Ash Wednesday: ice to ashes

Last Saturday, I spent far too much time and energy chipping away at the layer of ice that was left behind after I shovelled the snow. I did it because the sun was out and I knew that if I could just break up the ice enough, the sun would do the rest, but that if I left that half-inch layer intact, the chances were that it would not look much different by the time the sun went down.

The power of the sun is an immense natural wonder. I tried looking up the numbers, but they are mind-boggling. Suffice to say that on a cold winter’s day, the sun is sufficient to melt the ice off my southeast-facing driveway – but even then, it could sometimes use some help.

In the old religions some worshipped the sun. We know better, that our Creator and Sustainer is more powerful, more personal, more remarkable and mysterious than the greatest created forces that we can encounter. Still, as I chipped away at that ice, with one eye toward Lent, I wondered whether my work on the driveway could be work as a metaphor for the season.

There is no doubt that God has more power to reach me than I have to reach God.
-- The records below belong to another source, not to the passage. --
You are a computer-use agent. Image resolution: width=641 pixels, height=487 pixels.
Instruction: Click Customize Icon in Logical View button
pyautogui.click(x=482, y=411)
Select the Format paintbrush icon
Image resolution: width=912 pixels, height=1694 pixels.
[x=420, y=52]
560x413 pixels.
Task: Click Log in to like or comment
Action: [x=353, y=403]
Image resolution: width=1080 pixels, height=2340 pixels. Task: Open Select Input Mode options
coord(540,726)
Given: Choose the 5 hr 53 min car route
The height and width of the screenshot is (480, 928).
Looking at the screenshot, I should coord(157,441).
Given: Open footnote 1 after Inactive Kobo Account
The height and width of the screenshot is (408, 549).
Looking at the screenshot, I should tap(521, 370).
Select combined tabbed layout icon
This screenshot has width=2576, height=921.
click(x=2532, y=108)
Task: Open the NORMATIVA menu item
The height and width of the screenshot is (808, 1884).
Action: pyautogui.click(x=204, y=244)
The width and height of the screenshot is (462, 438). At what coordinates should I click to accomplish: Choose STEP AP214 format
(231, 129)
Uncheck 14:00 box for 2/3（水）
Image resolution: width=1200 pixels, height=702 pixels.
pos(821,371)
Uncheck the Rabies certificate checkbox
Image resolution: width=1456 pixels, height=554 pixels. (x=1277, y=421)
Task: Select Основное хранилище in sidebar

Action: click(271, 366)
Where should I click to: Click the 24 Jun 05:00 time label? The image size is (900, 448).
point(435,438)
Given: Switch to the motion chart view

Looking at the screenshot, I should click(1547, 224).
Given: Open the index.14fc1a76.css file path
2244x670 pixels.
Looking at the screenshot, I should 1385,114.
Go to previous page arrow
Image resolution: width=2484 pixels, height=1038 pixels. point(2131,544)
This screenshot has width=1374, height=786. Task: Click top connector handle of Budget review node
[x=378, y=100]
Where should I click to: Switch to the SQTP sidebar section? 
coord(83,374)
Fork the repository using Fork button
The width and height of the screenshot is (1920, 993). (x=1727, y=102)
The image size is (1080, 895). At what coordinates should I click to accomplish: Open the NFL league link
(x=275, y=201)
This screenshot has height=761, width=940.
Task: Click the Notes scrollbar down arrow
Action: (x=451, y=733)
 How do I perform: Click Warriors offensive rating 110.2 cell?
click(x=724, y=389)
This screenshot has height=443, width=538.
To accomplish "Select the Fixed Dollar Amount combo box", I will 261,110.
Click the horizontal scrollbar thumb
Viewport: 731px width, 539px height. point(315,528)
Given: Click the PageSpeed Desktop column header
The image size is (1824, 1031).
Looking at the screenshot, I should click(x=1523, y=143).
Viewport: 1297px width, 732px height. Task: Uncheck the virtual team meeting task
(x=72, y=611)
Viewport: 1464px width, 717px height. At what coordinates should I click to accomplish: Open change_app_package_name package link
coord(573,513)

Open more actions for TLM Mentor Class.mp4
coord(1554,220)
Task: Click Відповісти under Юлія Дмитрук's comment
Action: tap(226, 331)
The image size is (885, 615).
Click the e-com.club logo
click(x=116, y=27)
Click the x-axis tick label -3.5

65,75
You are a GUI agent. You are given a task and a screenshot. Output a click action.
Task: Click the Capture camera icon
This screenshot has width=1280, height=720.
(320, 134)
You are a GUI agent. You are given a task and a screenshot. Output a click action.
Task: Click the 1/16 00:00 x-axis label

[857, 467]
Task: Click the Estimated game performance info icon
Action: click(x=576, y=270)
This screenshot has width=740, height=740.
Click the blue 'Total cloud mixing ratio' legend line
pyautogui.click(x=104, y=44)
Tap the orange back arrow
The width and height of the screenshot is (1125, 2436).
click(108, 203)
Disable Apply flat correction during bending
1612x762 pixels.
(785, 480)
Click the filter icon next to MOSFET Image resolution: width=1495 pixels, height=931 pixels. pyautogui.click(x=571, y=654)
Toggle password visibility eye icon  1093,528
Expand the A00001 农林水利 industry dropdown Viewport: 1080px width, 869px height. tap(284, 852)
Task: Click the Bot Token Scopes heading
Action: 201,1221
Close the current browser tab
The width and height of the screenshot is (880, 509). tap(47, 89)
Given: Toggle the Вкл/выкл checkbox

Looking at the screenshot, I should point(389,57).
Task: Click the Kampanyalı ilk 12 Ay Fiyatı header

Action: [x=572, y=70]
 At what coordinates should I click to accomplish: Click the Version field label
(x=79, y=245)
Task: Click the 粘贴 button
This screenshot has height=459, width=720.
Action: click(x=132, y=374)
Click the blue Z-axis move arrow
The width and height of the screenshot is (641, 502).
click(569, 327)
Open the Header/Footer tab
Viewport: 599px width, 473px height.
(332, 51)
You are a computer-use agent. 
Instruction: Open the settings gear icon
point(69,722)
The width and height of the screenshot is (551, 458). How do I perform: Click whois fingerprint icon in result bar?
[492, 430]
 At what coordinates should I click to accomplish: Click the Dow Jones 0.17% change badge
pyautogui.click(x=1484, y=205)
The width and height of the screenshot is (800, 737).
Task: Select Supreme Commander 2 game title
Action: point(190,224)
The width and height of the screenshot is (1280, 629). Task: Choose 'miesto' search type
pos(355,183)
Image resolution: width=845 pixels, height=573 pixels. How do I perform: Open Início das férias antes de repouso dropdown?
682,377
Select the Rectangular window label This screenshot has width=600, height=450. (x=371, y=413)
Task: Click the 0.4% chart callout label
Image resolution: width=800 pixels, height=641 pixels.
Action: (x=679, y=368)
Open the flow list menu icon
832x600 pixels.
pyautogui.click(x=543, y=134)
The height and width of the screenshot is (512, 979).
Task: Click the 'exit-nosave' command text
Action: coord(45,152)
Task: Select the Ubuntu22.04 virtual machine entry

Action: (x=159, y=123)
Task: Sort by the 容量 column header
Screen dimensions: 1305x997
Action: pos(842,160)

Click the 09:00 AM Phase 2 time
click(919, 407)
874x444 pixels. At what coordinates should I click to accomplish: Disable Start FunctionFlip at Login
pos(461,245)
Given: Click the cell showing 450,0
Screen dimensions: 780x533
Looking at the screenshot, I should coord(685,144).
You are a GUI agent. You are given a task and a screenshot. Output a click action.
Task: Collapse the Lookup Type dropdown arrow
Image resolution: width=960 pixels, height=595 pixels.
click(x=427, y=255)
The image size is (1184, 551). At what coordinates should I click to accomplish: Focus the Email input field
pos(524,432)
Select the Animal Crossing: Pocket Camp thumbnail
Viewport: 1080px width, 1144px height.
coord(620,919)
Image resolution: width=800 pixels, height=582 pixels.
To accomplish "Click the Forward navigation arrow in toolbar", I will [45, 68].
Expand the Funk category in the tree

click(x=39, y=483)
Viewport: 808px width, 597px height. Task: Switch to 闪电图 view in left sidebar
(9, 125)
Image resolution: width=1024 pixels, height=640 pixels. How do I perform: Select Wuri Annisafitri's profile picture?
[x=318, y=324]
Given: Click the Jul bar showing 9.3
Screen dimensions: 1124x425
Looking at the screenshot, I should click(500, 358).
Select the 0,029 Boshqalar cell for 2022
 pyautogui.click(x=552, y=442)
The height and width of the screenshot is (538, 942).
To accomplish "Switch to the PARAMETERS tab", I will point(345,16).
And yet there is something to be said for clearing my heart of ice, for attempting to break up the layers of hardness and chill that have a tendency to accumulate, given the casual coldness of the world and the cynical response of my soul. There is something satisfying in partnering with the power of the Spirit to provoke repentant reflection, and the renewal of a spirit of resurrection. 

This does not have to do with making myself holier. There isn’t much I can do about that: God is the one who sanctifies. It certainly isn’t about making myself look or feel or seem holier; Jesus has plenty to say about the outwardly pious, as do the prophets (Matthew 6:1-6,16-20). It does have to do with paying attention to where I am setting up barriers that prevent me from seeing God, experiencing God’s love, reflecting God’s grace.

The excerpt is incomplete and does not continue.